Step by step solution:
Let the distance travelled in 2 seconds be ${S_1}$ and the distance travelled in the next 4 seconds be ${S_2}$
It is given that the initial distance is $200\,cm$. Therefore,
${S_1} = 200\,cm$
Time ${t_1} = 2\,s$
Distance travelled in next 4 second is given as $220\,cm$ . therefore,
${S_2} = 220\,cm$
${t_2} = 4\,s$
Now we need to find the velocity at the end of ${7^{th}}$ second.
For this let us use the equation of motion.
We know that according to the equation of motion.
$S = ut + \dfrac{1}{2}a{t^2}$
Where S denotes the distance travelled, u denotes the initial velocity t is the time taken and a is the acceleration.
In the first case we can write,
${S_1} = u{t_1} + \dfrac{1}{2}a{t_1}^2$
On substituting the values we get
$200 = u \times 2 + \dfrac{1}{2}a \times 4$
$\Rightarrow 200 = 2u + 2a$
$\Rightarrow 100 = u + a$....................(1)
Now let us write the equation for the total distance travelled in 6 seconds..
c
Time $t = 6\,s$
$S = {S_1} + {S_2} = 200 + 220 = 420\,cm$
On substituting the values given we get ,
$420 = u \times 6 + \dfrac{1}{2}a \times 36$
$\Rightarrow 420 = 6u + 18a$
$\Rightarrow 70 = u + 3a$ …………………...(2)
Now let us solve equation (1) and (2) .
On subtracting equation (2) from equation (1), We get
$30 = - 2a$
$\therefore a = - 15\,cm/{s^2}$
On adding equation 1 and 2 .
$170 = 2u + 4a$
On substitute the value of a we get
$170 = 2u - 60$
$\Rightarrow u = 115\,cm/s$
Using this we can find the velocity at seventh second.
Let us use the first equation of motion.
$v = u + at$
Substitute the value of time as seven . then we get
$v = 115 + - 15 \times 7$
$v = 10\,cm/s$
This is the velocity at seventh second.

So the answer is option C.

Note: Remember to substitute the total distance travelled in the first two second and next four second to get the total distance covered in the first 6 seconds.
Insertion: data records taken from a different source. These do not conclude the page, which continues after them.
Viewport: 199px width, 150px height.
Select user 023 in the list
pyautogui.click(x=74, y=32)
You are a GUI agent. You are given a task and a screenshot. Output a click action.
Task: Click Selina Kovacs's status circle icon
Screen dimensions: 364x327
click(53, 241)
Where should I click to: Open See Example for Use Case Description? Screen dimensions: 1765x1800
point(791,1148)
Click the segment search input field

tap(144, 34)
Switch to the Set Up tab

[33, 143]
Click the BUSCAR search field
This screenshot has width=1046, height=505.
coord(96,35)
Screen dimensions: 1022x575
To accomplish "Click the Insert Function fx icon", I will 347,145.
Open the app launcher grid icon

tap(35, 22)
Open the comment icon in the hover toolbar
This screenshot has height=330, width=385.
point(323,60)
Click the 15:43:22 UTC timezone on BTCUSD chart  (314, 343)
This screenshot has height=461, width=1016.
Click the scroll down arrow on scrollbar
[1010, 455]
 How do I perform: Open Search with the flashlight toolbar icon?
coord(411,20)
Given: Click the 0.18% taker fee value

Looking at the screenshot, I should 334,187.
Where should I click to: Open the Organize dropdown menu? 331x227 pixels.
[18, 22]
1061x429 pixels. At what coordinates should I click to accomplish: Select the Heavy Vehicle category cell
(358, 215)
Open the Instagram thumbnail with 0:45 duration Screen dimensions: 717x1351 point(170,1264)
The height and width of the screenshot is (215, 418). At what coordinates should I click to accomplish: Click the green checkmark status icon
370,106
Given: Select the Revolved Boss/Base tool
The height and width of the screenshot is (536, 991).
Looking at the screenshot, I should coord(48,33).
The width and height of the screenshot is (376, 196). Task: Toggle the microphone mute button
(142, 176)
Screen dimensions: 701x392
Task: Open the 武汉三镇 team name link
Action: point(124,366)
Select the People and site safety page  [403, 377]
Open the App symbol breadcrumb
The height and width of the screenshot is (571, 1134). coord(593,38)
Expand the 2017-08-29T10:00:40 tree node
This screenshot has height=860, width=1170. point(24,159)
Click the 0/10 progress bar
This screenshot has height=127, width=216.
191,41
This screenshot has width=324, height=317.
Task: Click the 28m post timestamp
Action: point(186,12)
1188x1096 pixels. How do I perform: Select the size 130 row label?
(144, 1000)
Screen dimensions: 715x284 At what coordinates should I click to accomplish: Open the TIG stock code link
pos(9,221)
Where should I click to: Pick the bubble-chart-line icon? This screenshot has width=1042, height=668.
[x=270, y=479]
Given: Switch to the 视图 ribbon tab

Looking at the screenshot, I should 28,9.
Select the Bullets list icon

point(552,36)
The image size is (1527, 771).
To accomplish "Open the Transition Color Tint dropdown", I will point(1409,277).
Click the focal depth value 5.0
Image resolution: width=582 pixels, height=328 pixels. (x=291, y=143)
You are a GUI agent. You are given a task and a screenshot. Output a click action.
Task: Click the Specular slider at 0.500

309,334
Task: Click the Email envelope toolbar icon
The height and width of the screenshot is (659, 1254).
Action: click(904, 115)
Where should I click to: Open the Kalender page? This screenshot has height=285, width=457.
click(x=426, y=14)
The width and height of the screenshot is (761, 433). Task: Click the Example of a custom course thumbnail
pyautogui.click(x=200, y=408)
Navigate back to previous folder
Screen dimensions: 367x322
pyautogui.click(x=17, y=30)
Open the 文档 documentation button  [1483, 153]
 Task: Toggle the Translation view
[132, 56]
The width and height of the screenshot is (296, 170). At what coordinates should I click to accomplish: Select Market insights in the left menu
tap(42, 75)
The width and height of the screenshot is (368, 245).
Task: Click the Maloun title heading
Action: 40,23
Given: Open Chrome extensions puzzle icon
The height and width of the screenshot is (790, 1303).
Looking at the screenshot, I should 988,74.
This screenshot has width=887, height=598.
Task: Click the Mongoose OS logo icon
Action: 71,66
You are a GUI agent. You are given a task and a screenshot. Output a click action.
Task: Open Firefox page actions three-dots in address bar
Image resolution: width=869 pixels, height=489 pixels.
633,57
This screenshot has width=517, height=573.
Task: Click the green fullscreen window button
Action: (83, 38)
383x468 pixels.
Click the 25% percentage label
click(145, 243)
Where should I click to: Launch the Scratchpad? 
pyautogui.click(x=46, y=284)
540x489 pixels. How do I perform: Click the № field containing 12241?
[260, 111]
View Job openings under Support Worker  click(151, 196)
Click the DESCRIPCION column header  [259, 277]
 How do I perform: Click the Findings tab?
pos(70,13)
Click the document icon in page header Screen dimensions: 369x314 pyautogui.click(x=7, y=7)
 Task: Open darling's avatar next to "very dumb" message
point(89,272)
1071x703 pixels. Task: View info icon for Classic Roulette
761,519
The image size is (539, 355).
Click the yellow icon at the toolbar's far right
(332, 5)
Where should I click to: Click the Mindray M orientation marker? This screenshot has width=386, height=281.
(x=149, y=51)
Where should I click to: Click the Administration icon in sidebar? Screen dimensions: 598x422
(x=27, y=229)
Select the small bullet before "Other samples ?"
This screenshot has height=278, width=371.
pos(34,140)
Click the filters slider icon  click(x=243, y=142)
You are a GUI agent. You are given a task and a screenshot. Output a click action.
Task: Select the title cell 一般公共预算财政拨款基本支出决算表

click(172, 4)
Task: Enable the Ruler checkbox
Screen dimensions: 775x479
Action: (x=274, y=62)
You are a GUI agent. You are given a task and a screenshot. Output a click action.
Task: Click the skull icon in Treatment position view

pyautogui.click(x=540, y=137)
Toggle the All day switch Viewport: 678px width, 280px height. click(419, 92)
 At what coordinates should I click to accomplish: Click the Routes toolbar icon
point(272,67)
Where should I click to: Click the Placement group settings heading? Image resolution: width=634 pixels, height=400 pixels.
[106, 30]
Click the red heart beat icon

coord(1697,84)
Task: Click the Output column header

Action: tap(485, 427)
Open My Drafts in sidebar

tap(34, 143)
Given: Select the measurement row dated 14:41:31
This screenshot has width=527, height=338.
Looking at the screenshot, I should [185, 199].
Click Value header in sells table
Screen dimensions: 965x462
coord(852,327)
In the question the distance of the first 2 seconds and next 4 second is given. In order to get the value of initial velocity and acceleration we wrote the equation of motion involving distance for the first two seconds and for the first 6 seconds. Then only we can take the initial velocity to be the same in both equations so that we can solve those equations to get the value of initial velocity.